Beneath the fluorescent lighting of his hotel room in Pylos, Greece, Jesse Garcia combs through his greasy strands of hair after a daylong shoot for “The Odyssey” — Christopher Nolan’s upcoming movie adaptation of the Greek epic.
“I got set hair,” says Garcia on our video call, somewhat apologetically. Despite a demanding schedule, he has relished his time shooting in Morocco and Greece, along with Hollywood A-listers like Matt Damon and Zendaya. As he looks back on his trajectory, Garcia’s own hero’s journey through Hollywood seems to mirror that of the Greek character Odysseus: a man faced with great challenges that at times feel insurmountable yet formative.
“It’s like nothing else I’ve done before,” says Garcia of the big-budget film, which is set for release in 2026.
The actor, 42, has just wrapped up a different kind of odyssey — he also stars in a new Latino road trip comedy on Disney+, “Alexander and the Terrible, Horrible, No Good, Very Bad Road Trip.” Released on March 28, the family film sees Garcia as the loving patriarch of the fictional Garcia family, played by an all-star cast made up of Eva Longoria, Paulina Chávez, Thom Nemer, Rose Portillo and Cheech Marin.
“Road Trip” follows the 2014 film “Alexander and the Terrible, Horrible, No Good, Very Bad Day,” which was based on Judith Viorst’s 1972 children’s book. Garcia appeared in the first movie as an animal wrangler; in the new film, he plays a chef. “Maybe I was an animal wrangler so I could put myself through chef school,” he says.
Directed by Marvin Lemus, the new flick depicts a topsy-turvy experience that Garcia is familiar with. “My parents used to take us to [Durango] to see my dad’s family every year,” says Garcia. “So we [did] that road trip a lot when we were little kids.”
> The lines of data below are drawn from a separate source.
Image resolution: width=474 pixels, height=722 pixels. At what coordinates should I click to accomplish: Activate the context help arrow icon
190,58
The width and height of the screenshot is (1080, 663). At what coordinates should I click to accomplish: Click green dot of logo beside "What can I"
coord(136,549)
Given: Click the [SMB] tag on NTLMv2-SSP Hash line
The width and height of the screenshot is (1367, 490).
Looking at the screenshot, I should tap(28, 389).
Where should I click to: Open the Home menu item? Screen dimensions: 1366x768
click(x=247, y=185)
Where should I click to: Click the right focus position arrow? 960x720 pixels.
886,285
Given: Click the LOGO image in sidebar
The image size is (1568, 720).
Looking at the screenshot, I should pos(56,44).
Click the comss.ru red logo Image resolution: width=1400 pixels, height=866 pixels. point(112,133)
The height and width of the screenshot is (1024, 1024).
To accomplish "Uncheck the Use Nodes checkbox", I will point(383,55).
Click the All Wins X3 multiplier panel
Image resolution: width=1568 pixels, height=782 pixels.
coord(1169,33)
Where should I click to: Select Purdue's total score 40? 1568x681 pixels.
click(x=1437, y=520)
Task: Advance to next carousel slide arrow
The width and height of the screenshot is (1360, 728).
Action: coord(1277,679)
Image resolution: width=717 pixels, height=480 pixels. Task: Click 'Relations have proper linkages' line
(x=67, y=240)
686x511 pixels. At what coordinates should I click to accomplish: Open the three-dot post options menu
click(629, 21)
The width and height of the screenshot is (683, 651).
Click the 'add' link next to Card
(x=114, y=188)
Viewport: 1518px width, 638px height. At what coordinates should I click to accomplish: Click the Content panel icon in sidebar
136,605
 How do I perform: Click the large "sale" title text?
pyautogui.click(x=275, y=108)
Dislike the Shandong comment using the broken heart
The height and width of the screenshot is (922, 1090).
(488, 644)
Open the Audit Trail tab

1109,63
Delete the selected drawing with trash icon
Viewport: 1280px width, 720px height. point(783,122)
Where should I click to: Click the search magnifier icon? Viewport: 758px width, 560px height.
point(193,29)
Unlike many of his colleagues in Hollywood, who came from affluent families and studied in prestigious schools, Garcia was born into a Mexican American family in Rawlins, Wyo., a small mining town with few resources for aspiring actors. “I auditioned for a play in high school,” says Garcia. “Of course I didn’t get it, because I didn’t know what I was doing!”
Garcia, an athlete, would devote himself to cheer routines and stunts in high school — he was later awarded a cheerleading scholarship to the University of Nebraska, where he studied exercise science. This skill set later helped him choreograph a scene in the 2007 sports parody “The Comebacks,” which featured former NFL tight-end Tony Gonzalez.
“If I’d known better back in the day, I would’ve done cool classes [in college],” Garcia says with a chuckle.
At the behest of a friend, he moved to Atlanta to find his direction. This led him to take acting classes at WHAT Films, an innovative theater class where he learned to write, direct, act and produce original materials under actor-director Judson Vaughn. “It was a very unique format — that was the foundation of how I work,” says Garcia.
In 2003, with only $2,000 in his pocket and a roommate he found on Craigslist, Garcia made L.A. his home. The city’s strong Chicano presence overwhelmed him at first, but he eased into the community. “I didn’t grow up with a strong Latino community in Wyoming,” he explains. “When I got to L.A., I worked in this movie called ‘Walkout’ with Edward James Olmos [and] started learning about the history of Latinos in L.A.”
Garcia landed his breakout role in the 2006 film “Quinceañera,” a coming-of-age film directed by Richard Glatzer and Wash Westmoreland. In it, Garcia played Carlos, a gay teen estranged from his Mexican family, along with his pregnant cousin and protagonist Magdalena (played by Emily Rios). The film gained traction at the Sundance Film Festival, where it won both the Grand Jury Prize and the Audience Award. The film was later acquired and distributed by Sony Pictures.
“I [think] I got like a thousand dollars to do that movie,” says Garcia of his indie flick, which was a nonunion production. “[But] it started my career.”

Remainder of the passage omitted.